● Task goal:
After the line containing "Contact Now (474, 2299)", write nothing more; before it, reproduce every line of the material below exactly, starting with the first.

--------

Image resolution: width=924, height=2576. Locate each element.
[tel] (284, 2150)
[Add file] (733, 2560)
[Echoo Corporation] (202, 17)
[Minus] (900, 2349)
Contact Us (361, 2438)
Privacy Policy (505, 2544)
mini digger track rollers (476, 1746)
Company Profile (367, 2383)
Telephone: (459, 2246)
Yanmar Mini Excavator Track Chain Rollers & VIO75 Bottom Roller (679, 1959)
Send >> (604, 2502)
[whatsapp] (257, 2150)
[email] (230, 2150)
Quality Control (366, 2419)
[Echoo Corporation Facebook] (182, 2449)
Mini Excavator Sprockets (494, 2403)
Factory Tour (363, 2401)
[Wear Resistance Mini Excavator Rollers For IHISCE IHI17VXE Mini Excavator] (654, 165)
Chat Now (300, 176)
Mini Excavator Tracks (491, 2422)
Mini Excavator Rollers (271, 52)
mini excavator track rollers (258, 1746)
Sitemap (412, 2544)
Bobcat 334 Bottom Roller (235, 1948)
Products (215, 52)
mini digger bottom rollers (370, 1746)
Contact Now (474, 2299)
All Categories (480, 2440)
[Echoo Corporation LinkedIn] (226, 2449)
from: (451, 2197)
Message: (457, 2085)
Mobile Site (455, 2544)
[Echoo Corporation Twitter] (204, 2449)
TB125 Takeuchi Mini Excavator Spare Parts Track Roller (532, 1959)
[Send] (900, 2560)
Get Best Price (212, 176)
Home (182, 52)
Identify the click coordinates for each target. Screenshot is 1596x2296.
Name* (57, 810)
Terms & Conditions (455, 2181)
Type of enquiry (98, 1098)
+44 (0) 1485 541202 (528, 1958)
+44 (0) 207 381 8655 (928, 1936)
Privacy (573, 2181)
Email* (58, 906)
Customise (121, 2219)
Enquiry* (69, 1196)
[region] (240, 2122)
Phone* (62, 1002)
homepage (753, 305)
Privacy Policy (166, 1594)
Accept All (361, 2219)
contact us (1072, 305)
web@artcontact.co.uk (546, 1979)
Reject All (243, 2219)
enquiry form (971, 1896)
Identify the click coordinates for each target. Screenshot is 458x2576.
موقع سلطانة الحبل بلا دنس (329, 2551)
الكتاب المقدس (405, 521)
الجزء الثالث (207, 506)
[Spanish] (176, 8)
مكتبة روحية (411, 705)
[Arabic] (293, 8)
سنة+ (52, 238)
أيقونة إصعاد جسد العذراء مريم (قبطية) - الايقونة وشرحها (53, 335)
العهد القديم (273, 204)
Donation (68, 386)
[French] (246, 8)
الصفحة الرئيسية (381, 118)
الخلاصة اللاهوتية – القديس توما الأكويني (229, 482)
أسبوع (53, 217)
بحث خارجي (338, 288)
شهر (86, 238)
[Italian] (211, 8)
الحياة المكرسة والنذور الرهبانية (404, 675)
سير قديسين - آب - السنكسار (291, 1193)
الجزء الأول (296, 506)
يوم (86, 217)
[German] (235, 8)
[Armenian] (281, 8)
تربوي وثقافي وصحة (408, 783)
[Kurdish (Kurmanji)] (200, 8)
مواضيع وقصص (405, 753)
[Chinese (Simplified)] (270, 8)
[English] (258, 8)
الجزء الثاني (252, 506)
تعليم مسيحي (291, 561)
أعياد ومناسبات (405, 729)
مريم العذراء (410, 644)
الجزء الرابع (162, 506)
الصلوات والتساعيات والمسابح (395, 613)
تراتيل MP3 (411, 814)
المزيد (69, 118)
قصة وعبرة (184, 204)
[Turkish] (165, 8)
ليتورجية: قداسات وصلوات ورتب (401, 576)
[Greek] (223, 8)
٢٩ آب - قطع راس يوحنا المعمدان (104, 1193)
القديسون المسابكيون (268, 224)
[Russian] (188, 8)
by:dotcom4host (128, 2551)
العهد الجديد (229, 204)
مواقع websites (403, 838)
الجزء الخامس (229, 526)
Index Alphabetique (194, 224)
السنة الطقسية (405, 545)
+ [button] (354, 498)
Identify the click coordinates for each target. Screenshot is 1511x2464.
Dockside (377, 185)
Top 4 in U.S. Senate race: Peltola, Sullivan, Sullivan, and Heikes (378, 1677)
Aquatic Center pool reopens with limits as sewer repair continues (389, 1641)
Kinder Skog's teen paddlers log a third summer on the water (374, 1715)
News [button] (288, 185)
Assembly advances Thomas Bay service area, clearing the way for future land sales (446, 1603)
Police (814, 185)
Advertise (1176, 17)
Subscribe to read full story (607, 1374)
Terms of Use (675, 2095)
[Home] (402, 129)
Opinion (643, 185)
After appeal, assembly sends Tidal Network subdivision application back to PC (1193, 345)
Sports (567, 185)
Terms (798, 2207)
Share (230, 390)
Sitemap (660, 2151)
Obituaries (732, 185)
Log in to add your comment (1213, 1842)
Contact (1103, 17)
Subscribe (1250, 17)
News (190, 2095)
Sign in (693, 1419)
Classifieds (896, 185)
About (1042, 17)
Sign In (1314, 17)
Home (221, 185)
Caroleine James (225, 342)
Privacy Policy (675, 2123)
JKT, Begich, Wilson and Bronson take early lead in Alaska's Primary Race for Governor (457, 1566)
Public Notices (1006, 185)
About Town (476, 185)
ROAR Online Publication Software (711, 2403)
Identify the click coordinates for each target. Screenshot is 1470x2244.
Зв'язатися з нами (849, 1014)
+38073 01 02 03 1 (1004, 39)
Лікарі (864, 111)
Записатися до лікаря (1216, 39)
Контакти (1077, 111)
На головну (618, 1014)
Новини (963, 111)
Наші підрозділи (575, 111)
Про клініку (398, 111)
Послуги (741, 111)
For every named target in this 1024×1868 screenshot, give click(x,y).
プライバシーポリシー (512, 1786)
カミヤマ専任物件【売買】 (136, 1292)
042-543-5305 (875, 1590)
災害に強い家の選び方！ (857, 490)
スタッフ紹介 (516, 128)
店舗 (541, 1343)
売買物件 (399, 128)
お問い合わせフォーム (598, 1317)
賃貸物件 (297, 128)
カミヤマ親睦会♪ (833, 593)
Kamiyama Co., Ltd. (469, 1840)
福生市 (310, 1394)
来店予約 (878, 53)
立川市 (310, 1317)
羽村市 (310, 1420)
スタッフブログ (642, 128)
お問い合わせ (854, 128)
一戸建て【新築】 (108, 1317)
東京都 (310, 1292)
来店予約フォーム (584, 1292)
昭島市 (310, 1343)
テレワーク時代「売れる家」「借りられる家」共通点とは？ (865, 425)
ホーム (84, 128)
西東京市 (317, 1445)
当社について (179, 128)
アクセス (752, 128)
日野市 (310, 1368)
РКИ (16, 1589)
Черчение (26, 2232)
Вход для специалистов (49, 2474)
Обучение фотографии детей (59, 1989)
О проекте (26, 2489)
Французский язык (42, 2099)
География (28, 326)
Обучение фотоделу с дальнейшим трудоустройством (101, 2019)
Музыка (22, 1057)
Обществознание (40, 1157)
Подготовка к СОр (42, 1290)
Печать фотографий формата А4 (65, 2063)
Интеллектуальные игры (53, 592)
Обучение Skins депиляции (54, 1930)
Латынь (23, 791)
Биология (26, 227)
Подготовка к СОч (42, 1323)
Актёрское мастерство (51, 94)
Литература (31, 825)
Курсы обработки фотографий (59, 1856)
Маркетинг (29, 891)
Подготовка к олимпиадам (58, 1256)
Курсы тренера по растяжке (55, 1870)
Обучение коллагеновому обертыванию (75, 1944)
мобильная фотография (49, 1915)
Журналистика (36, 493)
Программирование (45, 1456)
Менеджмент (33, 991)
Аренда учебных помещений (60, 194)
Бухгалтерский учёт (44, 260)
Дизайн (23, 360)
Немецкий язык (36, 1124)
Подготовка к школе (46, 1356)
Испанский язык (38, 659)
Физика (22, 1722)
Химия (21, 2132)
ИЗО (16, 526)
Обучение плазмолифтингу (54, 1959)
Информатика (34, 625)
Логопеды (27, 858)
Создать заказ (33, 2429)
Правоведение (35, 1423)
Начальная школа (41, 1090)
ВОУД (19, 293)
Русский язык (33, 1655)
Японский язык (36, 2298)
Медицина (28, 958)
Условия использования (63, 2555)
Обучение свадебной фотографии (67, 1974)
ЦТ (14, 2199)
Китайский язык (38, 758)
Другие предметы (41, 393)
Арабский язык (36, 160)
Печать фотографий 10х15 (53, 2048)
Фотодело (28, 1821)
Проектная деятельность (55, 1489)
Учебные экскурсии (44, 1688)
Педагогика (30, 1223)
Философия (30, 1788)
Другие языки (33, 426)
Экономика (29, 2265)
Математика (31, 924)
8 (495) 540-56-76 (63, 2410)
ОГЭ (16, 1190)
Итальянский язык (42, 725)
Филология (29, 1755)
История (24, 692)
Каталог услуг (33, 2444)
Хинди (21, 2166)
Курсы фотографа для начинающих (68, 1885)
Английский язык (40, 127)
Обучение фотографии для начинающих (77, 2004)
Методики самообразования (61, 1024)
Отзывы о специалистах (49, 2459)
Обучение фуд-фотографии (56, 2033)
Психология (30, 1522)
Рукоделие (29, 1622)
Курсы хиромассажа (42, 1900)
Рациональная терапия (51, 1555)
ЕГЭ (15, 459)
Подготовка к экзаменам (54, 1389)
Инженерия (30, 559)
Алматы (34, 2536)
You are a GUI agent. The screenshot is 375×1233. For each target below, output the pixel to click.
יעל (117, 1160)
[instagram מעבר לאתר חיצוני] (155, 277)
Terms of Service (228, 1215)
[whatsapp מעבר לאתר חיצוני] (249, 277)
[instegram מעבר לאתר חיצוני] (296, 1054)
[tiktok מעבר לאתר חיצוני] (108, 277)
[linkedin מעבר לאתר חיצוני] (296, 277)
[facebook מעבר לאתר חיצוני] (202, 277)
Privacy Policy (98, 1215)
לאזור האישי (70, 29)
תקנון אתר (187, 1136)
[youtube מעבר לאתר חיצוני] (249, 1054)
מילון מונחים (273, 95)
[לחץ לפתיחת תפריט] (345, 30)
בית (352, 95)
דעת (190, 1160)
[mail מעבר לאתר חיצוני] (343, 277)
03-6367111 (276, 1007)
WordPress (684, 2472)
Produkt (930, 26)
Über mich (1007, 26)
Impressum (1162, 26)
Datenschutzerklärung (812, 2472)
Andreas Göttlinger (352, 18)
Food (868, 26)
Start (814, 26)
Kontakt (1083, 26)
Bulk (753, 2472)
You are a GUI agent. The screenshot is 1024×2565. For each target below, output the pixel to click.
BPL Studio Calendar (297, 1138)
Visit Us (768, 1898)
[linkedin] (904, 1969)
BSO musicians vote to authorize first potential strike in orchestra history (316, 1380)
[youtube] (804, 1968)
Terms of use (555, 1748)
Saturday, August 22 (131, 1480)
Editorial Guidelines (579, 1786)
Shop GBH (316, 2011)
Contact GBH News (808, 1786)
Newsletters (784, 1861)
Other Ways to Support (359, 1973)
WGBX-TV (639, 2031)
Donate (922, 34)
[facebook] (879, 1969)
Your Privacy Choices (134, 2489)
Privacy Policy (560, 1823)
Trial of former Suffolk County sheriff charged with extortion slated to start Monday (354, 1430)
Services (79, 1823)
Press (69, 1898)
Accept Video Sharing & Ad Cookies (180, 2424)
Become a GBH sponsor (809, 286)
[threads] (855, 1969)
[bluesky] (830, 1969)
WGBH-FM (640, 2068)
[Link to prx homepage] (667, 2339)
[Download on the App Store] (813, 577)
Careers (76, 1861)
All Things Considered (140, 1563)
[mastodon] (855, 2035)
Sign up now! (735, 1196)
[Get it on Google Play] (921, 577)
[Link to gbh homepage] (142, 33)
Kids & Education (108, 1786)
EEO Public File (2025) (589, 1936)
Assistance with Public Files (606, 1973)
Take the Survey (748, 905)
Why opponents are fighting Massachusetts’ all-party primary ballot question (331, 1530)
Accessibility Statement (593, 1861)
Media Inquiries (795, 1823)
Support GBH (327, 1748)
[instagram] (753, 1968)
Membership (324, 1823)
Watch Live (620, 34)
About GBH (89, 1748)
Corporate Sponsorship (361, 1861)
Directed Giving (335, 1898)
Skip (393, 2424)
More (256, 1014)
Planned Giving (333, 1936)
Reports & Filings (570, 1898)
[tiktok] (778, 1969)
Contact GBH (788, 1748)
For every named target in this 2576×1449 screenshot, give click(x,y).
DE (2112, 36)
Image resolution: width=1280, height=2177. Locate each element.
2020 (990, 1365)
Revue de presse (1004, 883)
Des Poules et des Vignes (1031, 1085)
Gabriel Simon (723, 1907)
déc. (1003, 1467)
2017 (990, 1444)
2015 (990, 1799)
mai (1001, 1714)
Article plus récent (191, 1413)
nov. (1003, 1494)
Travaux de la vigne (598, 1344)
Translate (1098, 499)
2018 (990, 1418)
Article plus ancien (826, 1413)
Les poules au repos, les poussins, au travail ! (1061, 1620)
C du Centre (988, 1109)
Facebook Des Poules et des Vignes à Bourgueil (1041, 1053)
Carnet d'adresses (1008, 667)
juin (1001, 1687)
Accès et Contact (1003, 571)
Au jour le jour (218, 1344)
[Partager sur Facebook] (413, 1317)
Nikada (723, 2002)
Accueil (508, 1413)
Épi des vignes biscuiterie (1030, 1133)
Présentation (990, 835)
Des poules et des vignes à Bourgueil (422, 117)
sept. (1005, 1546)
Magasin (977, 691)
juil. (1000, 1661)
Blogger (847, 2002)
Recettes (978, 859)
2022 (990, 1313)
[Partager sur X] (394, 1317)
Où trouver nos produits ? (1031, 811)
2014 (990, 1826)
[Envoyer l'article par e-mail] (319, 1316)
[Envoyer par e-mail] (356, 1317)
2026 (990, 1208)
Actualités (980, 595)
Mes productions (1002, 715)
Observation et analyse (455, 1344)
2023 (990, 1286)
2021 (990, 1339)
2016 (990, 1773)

--------

● Answer:
Image resolution: width=924, height=2576. Locate each element.
[tel] (284, 2150)
[Add file] (733, 2560)
[Echoo Corporation] (202, 17)
[Minus] (900, 2349)
Contact Us (361, 2438)
Privacy Policy (505, 2544)
mini digger track rollers (476, 1746)
Company Profile (367, 2383)
Telephone: (459, 2246)
Yanmar Mini Excavator Track Chain Rollers & VIO75 Bottom Roller (679, 1959)
Send >> (604, 2502)
[whatsapp] (257, 2150)
[email] (230, 2150)
Quality Control (366, 2419)
[Echoo Corporation Facebook] (182, 2449)
Mini Excavator Sprockets (494, 2403)
Factory Tour (363, 2401)
[Wear Resistance Mini Excavator Rollers For IHISCE IHI17VXE Mini Excavator] (654, 165)
Chat Now (300, 176)
Mini Excavator Tracks (491, 2422)
Mini Excavator Rollers (271, 52)
mini excavator track rollers (258, 1746)
Sitemap (412, 2544)
Bobcat 334 Bottom Roller (235, 1948)
Products (215, 52)
mini digger bottom rollers (370, 1746)
Contact Now (474, 2299)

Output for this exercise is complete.